The State of Tennessee v. John Thomas Scopes, commonly known as the Scopes trial or Scopes Monkey Trial, was an American legal case from July 10 to July 21, 1925, in which a high school teacher, John T. Scopes, was accused of violating Tennessee's Butler Act, which had made it illegal to teach human evolution in any state-funded school.[1] The trial was deliberately staged in order to attract publicity to the small town of Dayton, Tennessee, where it was held. Scopes was unsure whether he had ever actually taught evolution, but he incriminated himself deliberately so the case could have a defendant.[2][3] Scopes was represented by the American Civil Liberties Union, which had offered to defend anyone accused of violating the Butler Act in an effort to challenge the law.

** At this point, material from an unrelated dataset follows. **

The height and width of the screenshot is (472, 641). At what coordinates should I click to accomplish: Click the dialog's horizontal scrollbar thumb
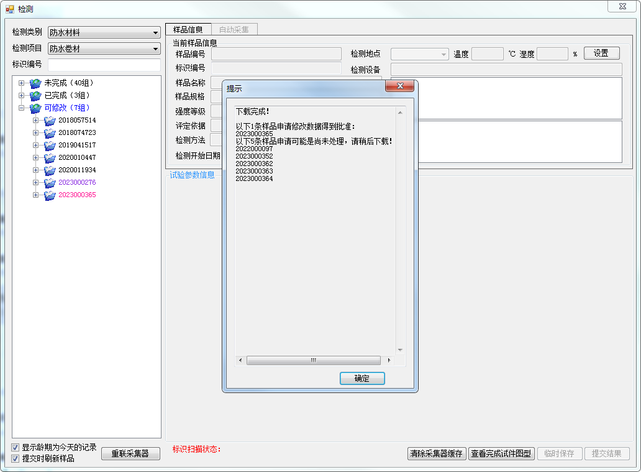pyautogui.click(x=313, y=360)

Scopes was found guilty and was fined $100 (equivalent to $1,800 in 2024), but the verdict was overturned on a technicality. The trial served its purpose of drawing intense national publicity, as national reporters flocked to Dayton to cover the high-profile lawyers who had agreed to represent each side. William Jennings Bryan, a three-time presidential candidate and former secretary of state, argued for the prosecution, while Clarence Darrow served as the defense attorney for Scopes. The trial publicized the fundamentalist–modernist controversy, which set modernists, who said evolution could be consistent with religion,[4] against fundamentalists, who believed the word of God as revealed in the Bible took priority over all human knowledge. The case was thus seen both as a theological contest and as a trial on whether evolution should be taught in schools. The trial became a symbol of the larger social anxieties associated with the cultural changes that characterized the decade of the 1920s in the United States, and highlighted the growing influence of mass media, being the first trial in American history to be broadcast by radio.